Friday, November 18, 2011

The Deer Widow's vacation begins.

Tom is away!  I got home from the library and the store last night to find the truck in the driveway.  He walked across town to pick it up and they stayed open long enough for him to get there.  We have amazing mechanics.  Although we do pay dearly for them.

So he got away before noon.  I've been doing much of nothing today aside from rescuing the laundry from the garden.  We've had about 30 mph winds today and the sheets ended up in the garden.  I just shook the dirt off of them and folded them.  Most everything else stayed on the clothesline but I brought it in anyway.  Nice and dry and wrinkle free.

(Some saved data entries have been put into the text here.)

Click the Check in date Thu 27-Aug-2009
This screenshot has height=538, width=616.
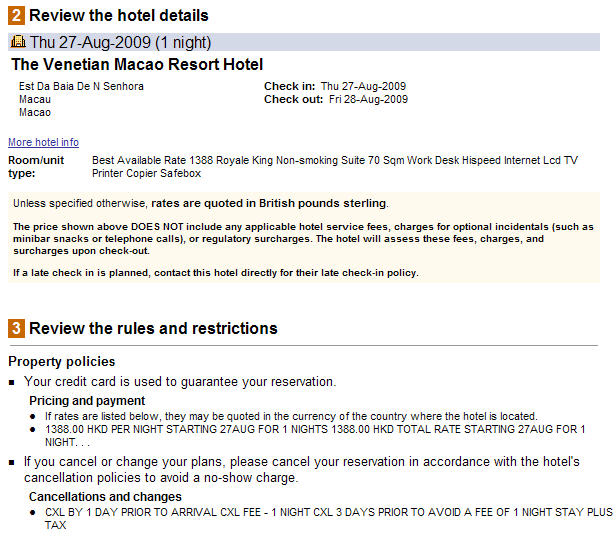click(x=363, y=86)
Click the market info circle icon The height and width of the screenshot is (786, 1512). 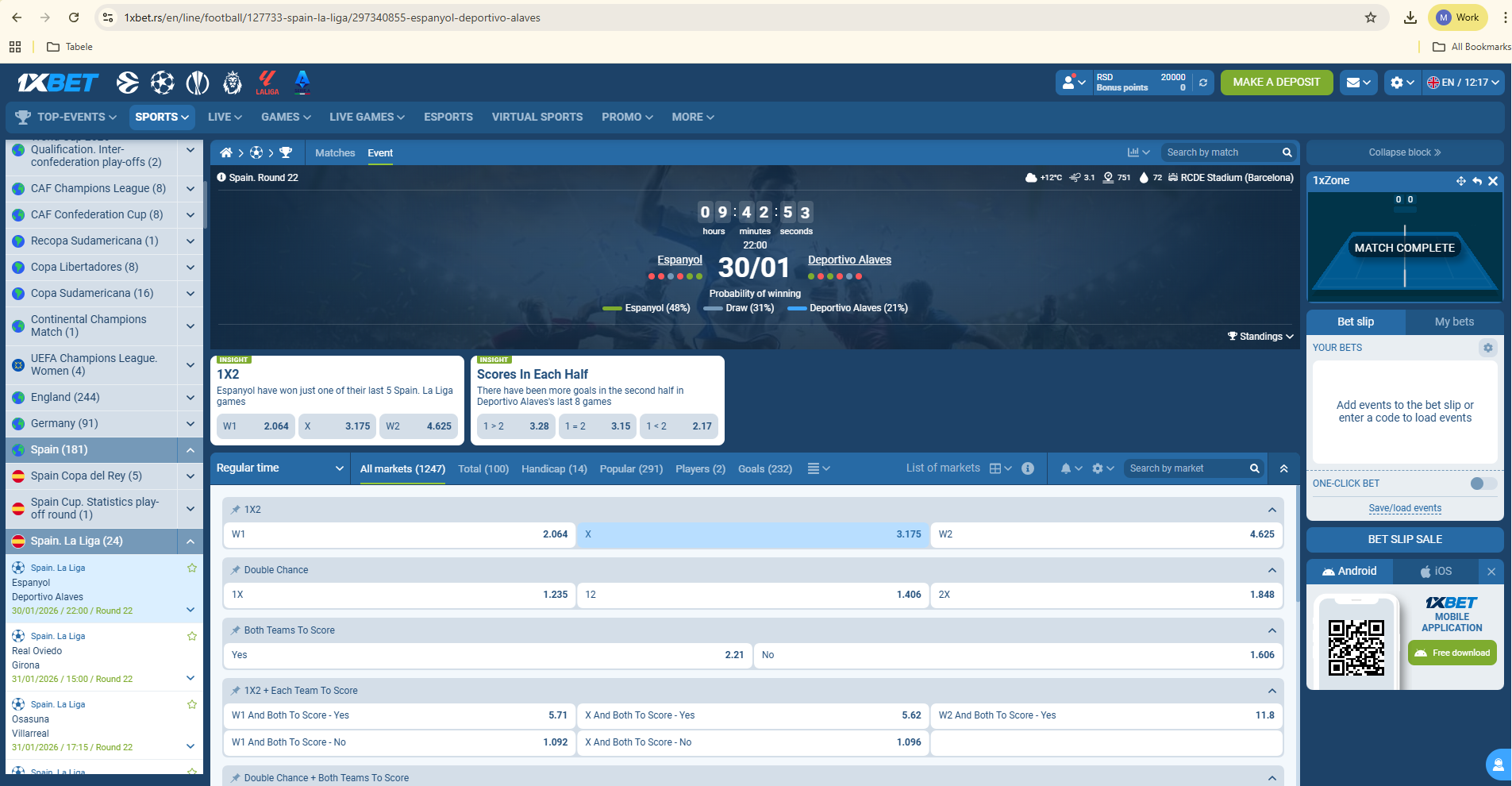pos(1028,468)
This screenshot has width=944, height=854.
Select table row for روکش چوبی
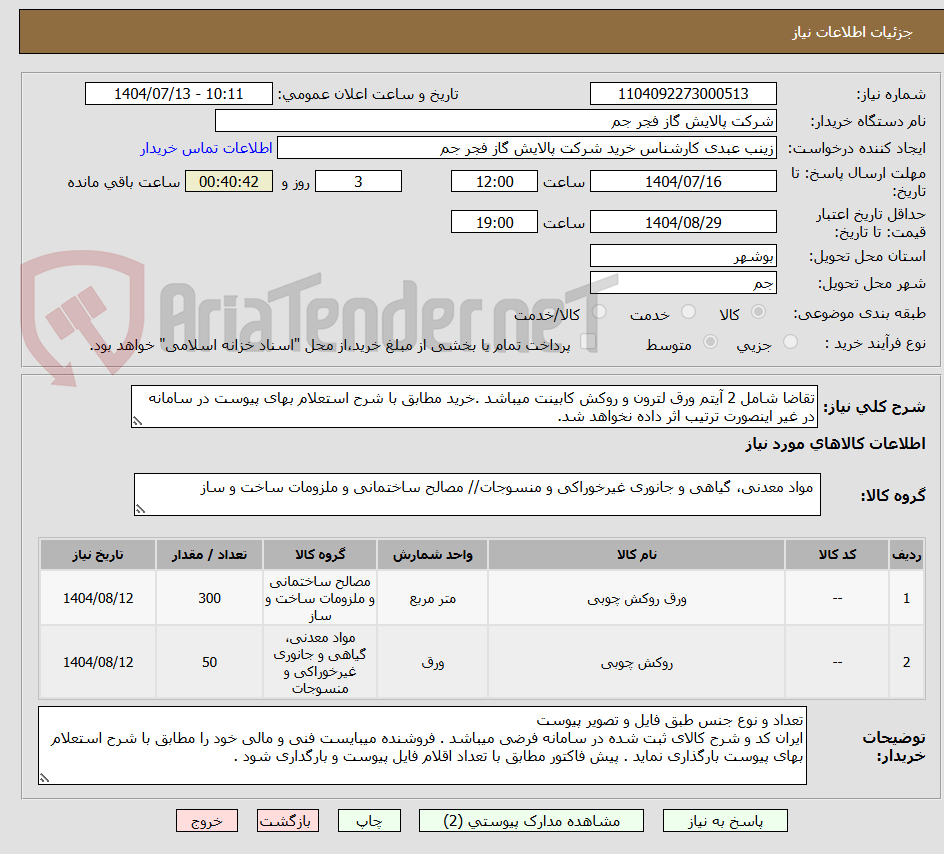(470, 661)
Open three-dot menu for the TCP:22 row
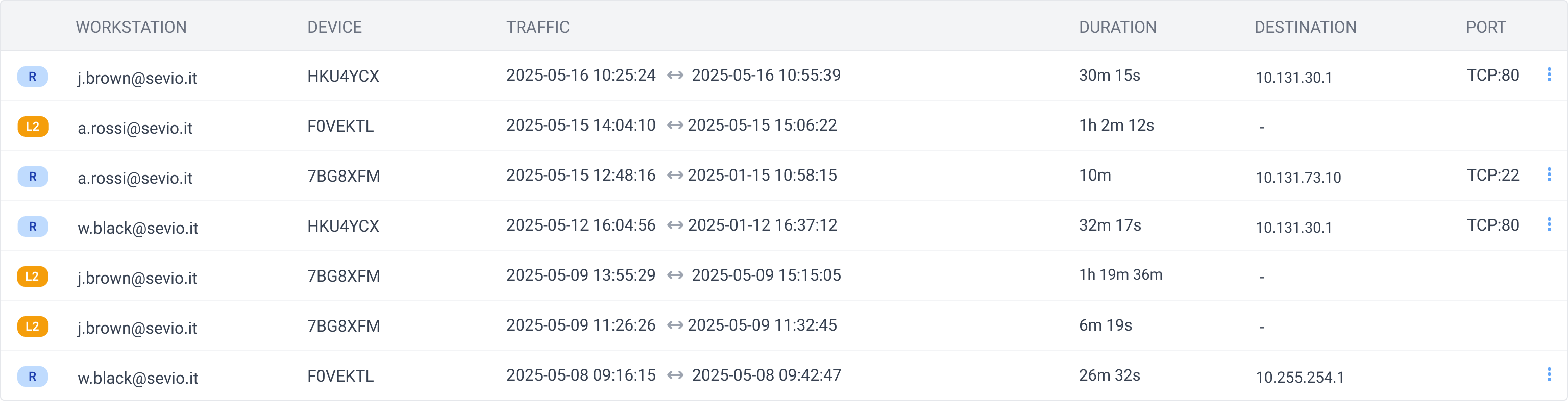 1549,176
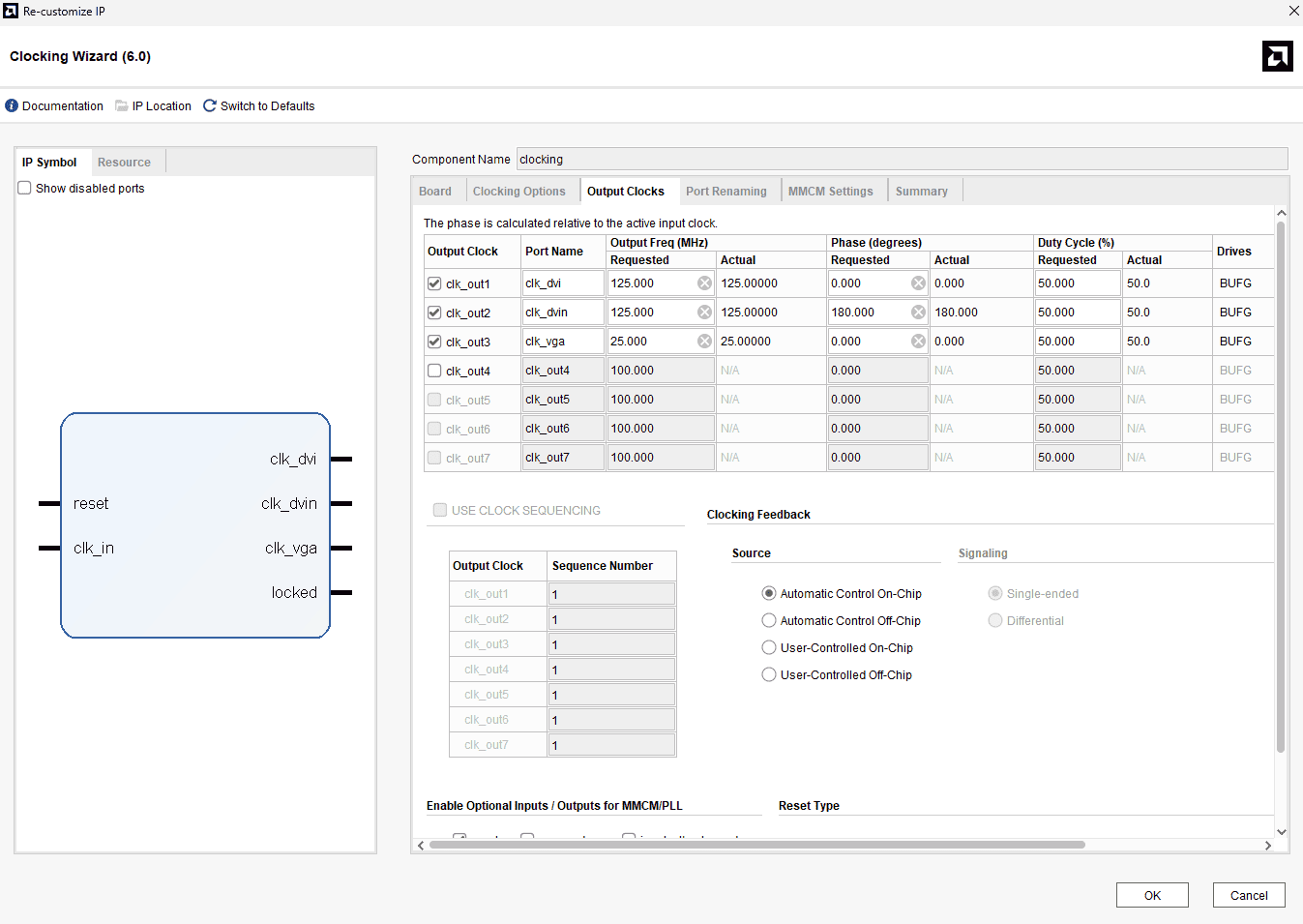Click the IP Location folder icon
Viewport: 1303px width, 924px height.
pyautogui.click(x=122, y=105)
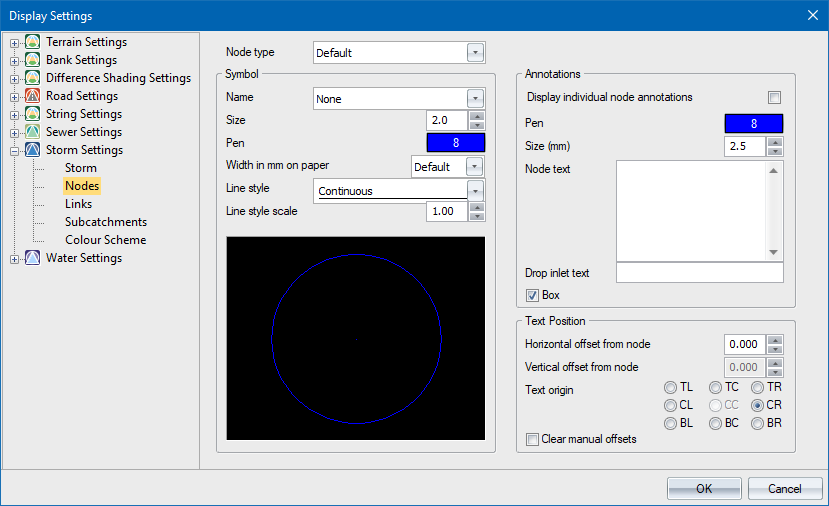Click the Symbol Pen blue colour swatch
Image resolution: width=829 pixels, height=506 pixels.
(x=455, y=143)
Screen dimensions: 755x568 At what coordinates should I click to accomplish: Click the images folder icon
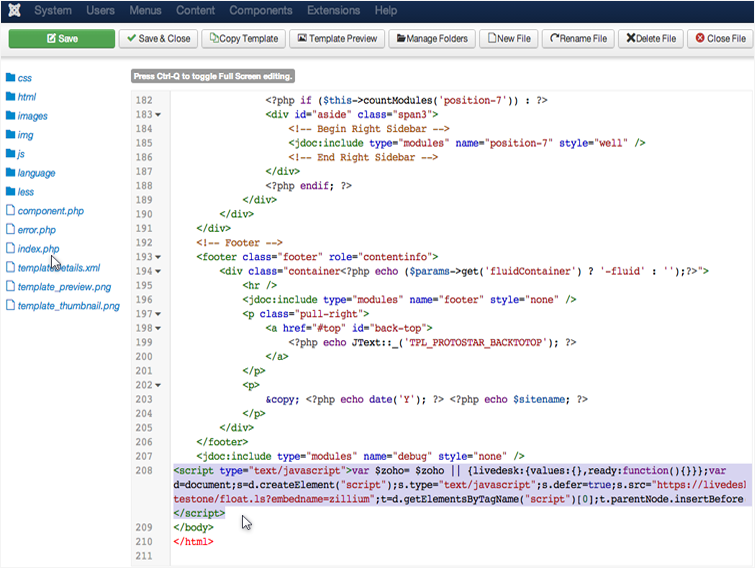click(10, 116)
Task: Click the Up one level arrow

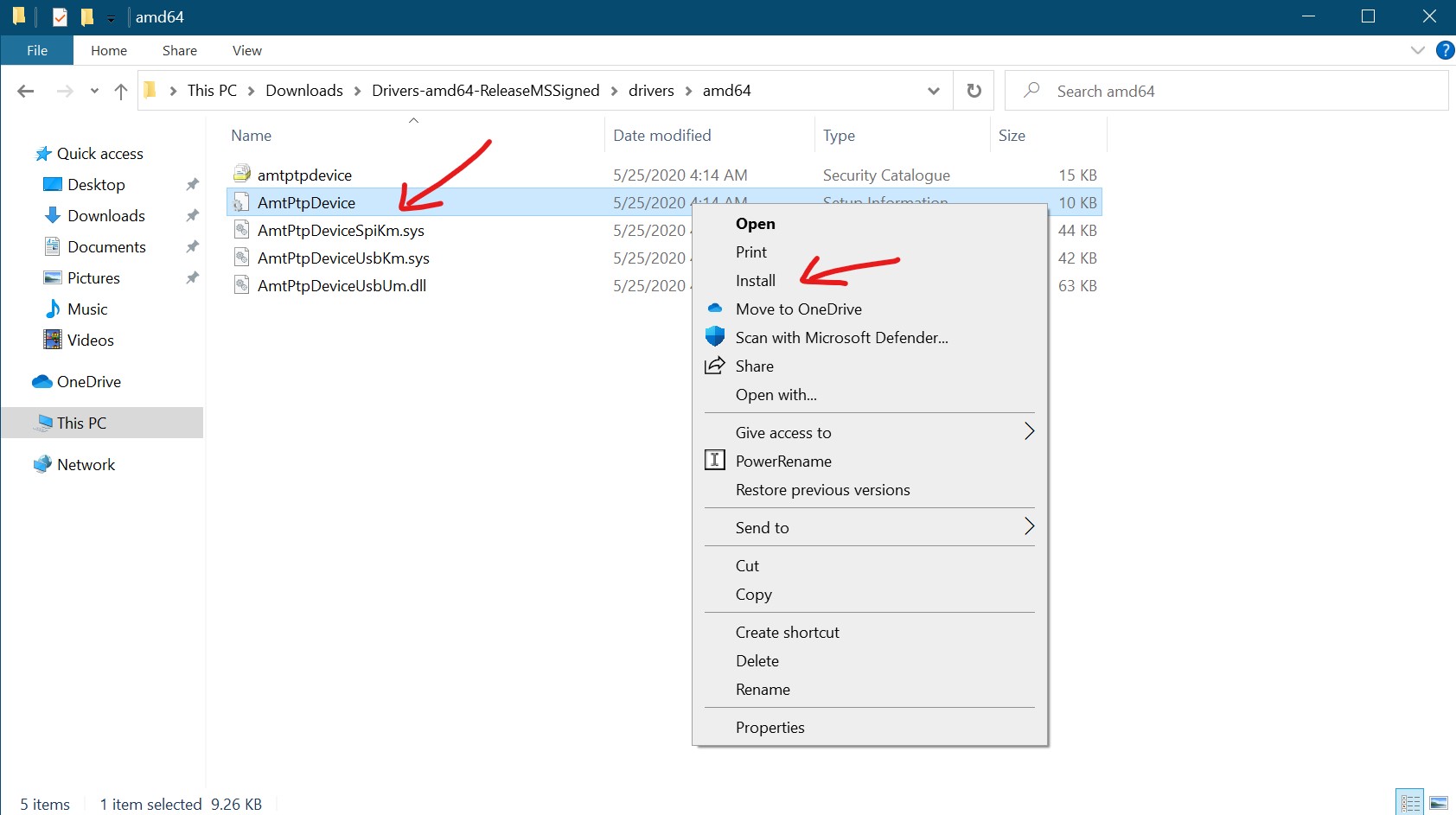Action: pyautogui.click(x=121, y=92)
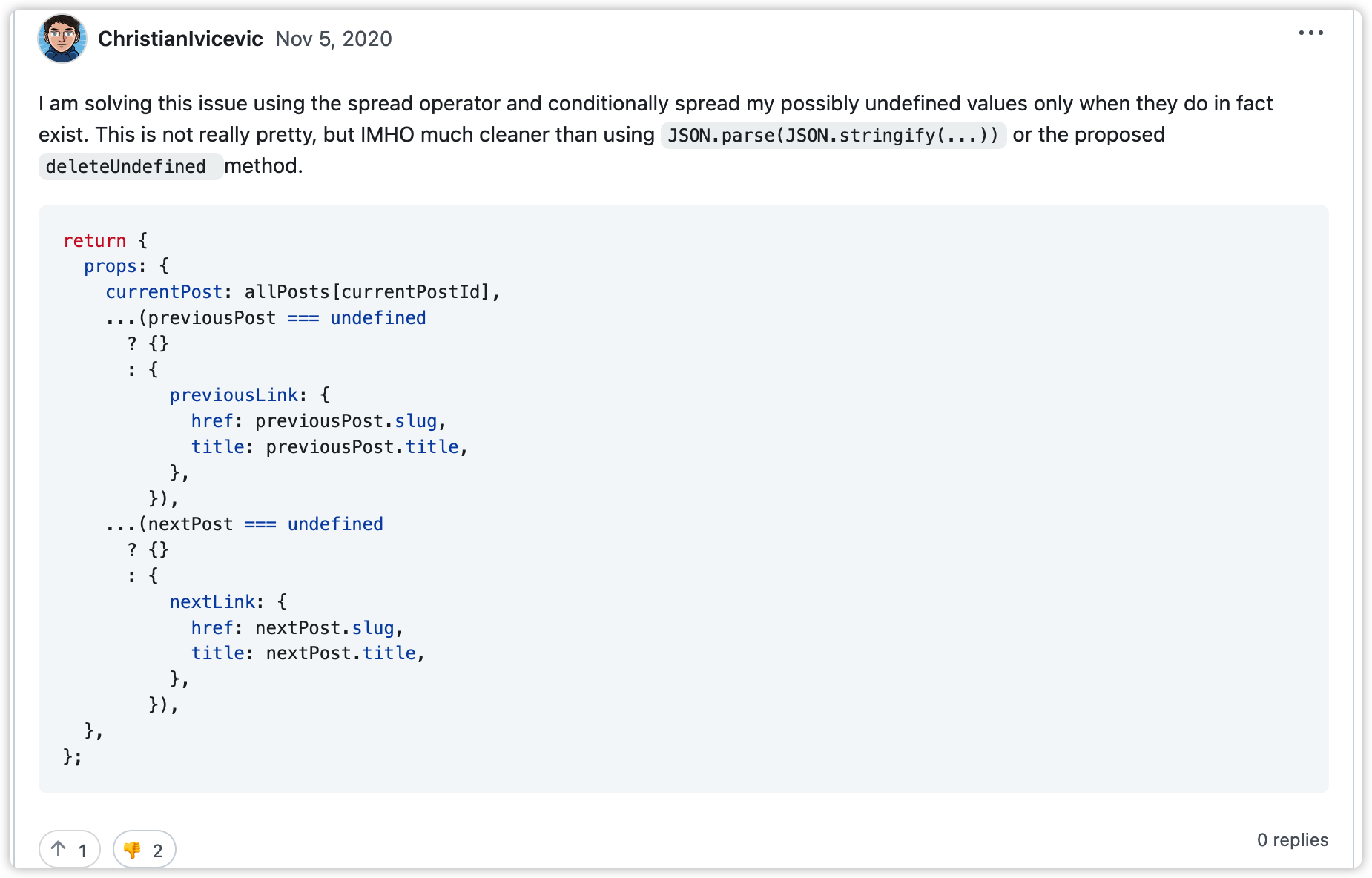Click the nextLink property in code
The width and height of the screenshot is (1372, 878).
tap(212, 601)
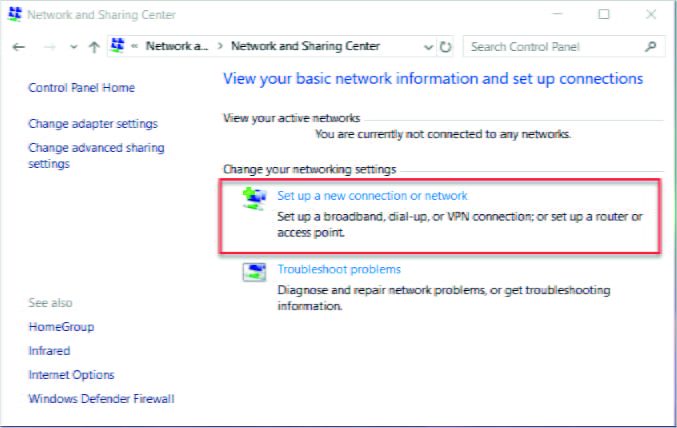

I'm  nearly done with the second square of the cover for the ottoman.  I worked a bit on my dad's sock last night as well, while trying to get sleepy enough to go to bed.  I'll probably work some more on it tonight, too.  I need to do more than work on one project at a time.  But I also need to stop starting new projects until I finish a couple more.  At this rate, I'll never finish anything.

I'm debating what to do about the living room.  I really like having a living room again, but my back is still hurting and leaving the couch made up as a bed is much easier on my back for now.  Tom suggested I just turn it back into a bedroom again, which would be nice because I could push the couch against a wall and be able to prop myself up instead of using a million pillows that keep falling off the bed and knocking stuff off the table.  But that would also involve moving a lot of furniture and my back isn't onboard for that either.

I got a call back from the dr's office telling me I need to schedule a 6 month follow up.  Which means my labs were awful and the dr needs to talk to me about it.  I can't get in until December so they're giving me a month's worth of meds in the meantime.  If she can come up with a way for me to stop craving foods that are bad for me and a way to cook healthy foods on a hamburger diet, I'll listen.   Well, I'll listen anyway, but this is someone who has never had a weight problem in her life so she doesn't get the whole just eat less and move more and you'll lose weight myth doesn't really work when you have an eating disorder.   I've actually had therapy for it but the therapist had never had an eating disorder before either and really didn't offer anything I hadn't already tried a million times before.  And who wants to pay an arm and a leg for something that you're already tried and failed at?

So...I was doing pretty well on my own, not focusing on food at all until the dr and my family started bugging me about losing weight again.  I had even lost 10 pounds.  Now?   I've gained about 30.  Only my rheumatologist gets this for some reason.

Well, I have to go pick up my meds and we're grabbing a bite out as the kitchen is a disaster and I'm not in the mood to clean it up today.